Solidarity Spiritist Societ

quarta-feira, 10 de agosto de 2011

Entrevistas

O FRANCISCO REBOUÇAS - ESPIRITISTA, APRESENTA A ENTREVISTA QUE NOS FOI CONCEDIDA POR LUIS ANJOS, DEDICADO TRABALHADOR DA SEARA ESPÍRITA EM SYDNEY, AUSTRÁLIA.
Para iniciar, gostaríamos de agradecer ao amigo LUIS ANJOS, pela gentileza em nos atender para esta entrevista.
Luis Anjos
Entrevista:
FR: FR: Meu caro amigo, como você nos definiria Luis Anjos?

R: Definiria o Luis Anjos como uma pessoa normal, simples, que encontrou através da Doutrina Espírita o conhecimento como ser imortal e a oportunidade de se aprimorar e trabalhar no seu melhoramento moral e espiritual.

FR: Caro Luis, como aconteceu o seu encontro com a doutrina espírita?

R: O primeiro encontro foi um encontro muito breve em um centro espírita em Setubal - Portugal cerca de uns 30 anos atrás derivado ao reaparecimento da faculdade mediúnica de minha esposa que na altura por falta de conhecimento relacionavamos como um problema mais de caracter nervoso. Com a ajuda de uma amiga trabalhadora desse centro fomos esclarecidos e ajudados.

No entanto a iniciação e o envolvimento propriamente dito com a Doutrina Espiríta foi aqui em Sydney à pouco mais de oito anos. Tudo começou quando não dava mais para ignorar a faculdade mediúnica dela e a necessidade de esclarecimento para a respectiva educação da faculdade. Começamos a frequentar um centro espírita e desde essa altura não mais deixamos de nos envolvermos com os estudos da Doutrina.

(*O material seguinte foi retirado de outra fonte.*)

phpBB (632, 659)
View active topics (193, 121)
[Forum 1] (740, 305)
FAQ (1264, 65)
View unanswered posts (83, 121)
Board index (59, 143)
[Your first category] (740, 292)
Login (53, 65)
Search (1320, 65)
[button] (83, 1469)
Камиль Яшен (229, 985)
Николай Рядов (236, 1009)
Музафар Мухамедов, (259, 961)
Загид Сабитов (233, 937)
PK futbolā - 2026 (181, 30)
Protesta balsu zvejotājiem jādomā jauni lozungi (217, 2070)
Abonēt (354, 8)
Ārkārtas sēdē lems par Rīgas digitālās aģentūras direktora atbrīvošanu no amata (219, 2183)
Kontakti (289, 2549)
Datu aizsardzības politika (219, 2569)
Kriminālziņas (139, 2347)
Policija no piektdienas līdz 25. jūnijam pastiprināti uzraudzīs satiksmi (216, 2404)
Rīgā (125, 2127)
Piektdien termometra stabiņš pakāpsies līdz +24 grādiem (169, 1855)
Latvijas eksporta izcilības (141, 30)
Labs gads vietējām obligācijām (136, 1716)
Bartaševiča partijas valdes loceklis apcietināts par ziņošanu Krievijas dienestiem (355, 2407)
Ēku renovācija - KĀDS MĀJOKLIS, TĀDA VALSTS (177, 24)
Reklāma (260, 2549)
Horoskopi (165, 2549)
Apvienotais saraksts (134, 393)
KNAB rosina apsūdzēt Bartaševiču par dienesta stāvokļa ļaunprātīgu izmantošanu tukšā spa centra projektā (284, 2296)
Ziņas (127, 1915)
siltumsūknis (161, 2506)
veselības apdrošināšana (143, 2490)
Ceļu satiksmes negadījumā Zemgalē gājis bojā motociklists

FR: Qual a casa espírita que você frequenta hoje?

R: Não podemos dizer que frequento uma casa espírita mas sim um grupo de estudos da Doutrina Espírita Kardecista, como o nome indica Allan Kardec Spiritist Group of Sydney – Austrália.

FR: Fale-nos da fundação da Instituição, como surgiu, seus fundadores...?

R: O Allan Kardec Spriritist Group foi fundado a 4 de Novembro de 2007 e foi registrado como organização oficial perante as leis Australianas a 14 de Novembro de 2008.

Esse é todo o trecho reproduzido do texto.